If this is the first time the package is being setup by any team member ensure that all todo-template- annotations spread around the code have been resolved and deleted.

  • package.json

    • Set project author to owner-or-organization
    • Set project name to @owner-or-organization/repository-name
    • Set project repository.url to git://github.com/owner-or-organization/repository-name.git
    • Set project publishConfig.registry
      • Publishing to private GitHub registry? Set https://npm.pkg.github.com/owner-or-organization
      • Publishing to public NPM registry? Set https://registry.npmjs.org
    • Set project publishConfig.access to according to your needs. See this, and this
    • Set your preferred package.json "type", default is module. Which we recommend.
  • .github/workflows/publish.yml

    • Set jobs.steps.*.with.scope to @owner-or-organization
    • Set jobs.steps.Publish.env.NODE_AUTH_TOKEN
      • Using GitHub registry? Set NODE_AUTH_TOKEN: ${{secrets.GITHUB_TOKEN}}
      • Using NPM registry?
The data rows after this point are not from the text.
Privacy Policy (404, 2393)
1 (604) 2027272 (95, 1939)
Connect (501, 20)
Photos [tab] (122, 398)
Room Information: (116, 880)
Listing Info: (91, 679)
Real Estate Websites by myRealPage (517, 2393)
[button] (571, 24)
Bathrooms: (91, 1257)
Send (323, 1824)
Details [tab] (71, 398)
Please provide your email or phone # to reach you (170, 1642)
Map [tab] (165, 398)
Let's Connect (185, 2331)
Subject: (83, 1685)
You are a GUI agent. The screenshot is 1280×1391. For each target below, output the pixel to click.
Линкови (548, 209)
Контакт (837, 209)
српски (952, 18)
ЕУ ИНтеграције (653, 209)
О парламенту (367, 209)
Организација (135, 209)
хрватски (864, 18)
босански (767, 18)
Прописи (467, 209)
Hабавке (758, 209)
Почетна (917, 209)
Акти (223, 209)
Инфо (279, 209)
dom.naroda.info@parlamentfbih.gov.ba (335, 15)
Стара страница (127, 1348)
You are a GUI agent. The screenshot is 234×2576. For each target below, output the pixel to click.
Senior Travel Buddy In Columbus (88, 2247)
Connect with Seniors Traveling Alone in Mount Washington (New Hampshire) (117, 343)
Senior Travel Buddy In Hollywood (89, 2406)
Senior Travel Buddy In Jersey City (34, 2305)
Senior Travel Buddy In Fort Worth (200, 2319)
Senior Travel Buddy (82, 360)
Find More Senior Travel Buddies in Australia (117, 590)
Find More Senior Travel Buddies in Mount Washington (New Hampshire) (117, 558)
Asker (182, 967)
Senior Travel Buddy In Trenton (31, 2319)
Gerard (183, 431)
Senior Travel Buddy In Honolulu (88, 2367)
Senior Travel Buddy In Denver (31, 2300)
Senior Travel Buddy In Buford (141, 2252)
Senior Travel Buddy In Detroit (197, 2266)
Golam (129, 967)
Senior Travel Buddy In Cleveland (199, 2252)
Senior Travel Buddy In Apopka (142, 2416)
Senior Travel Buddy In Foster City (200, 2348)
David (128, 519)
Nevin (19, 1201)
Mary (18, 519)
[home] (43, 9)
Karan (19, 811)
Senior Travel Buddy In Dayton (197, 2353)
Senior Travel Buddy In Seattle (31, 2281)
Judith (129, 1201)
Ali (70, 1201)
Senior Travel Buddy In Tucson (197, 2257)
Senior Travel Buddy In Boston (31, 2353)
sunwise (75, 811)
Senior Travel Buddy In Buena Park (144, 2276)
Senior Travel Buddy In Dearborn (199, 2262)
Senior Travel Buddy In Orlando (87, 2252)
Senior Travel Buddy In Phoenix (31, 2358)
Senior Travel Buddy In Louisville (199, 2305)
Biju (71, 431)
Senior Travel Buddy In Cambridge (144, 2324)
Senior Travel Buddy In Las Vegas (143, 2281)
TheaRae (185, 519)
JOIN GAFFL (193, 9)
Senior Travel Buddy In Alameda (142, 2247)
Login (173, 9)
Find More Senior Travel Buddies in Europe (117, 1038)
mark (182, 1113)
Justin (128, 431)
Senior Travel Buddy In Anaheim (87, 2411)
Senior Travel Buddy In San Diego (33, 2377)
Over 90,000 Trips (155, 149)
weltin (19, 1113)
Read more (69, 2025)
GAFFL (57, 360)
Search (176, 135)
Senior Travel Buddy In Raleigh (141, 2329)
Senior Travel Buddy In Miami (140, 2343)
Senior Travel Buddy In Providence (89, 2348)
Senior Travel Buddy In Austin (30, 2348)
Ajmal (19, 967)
Set NODE_AUTH_TOKEN: ${{secrets.NPM_AUTH_TOKEN}}
        • You will need to create an Access Token on NPM and set it the Key Value on your repository GitHub Secrets
    • Disable publish.yml workflow on GitHub if you prefer releasing through the CLI
  • readme.md

    • Set project repository-name as main heading
    • Write a somewhat long description of the goals of the package
    • Add some basic usage on information to the README.md file that will replace this one
    • Add link to documentation page if package is too complex to doc on a README.md file
  • testpkg.sh

    • Update contents of testpkg.sh
    • Update the imports on app/index.ts test file (tiny app to manually verify package before running npm run release)
  • miscellaneous:

    • Add more project devDependencies, e.g.: react and react-dom
    • Add peerDependencies to ensure package consumers have required dependencies
    • Add additional prettier or eslint plugins as required.
    • Setup other testing and DX tools, e.g.: cypress, playwright, react-testing-lib, storybook
    • Update .vscode/settings.json, some libs you might be using may require or benefit additional configs (e.g.: vue or i18n-ally)
    • Update .eslintrc.cjs with rules specific to your tooks, e.g.: react-hooks or others.
    • Update .lintstagedrc.json to scan additional file types.
    • Update tsconfig.json at the root of the project with rules that make sense for your package.
    • Update prettierrc.cjs import order rules to add additional path alias overtime.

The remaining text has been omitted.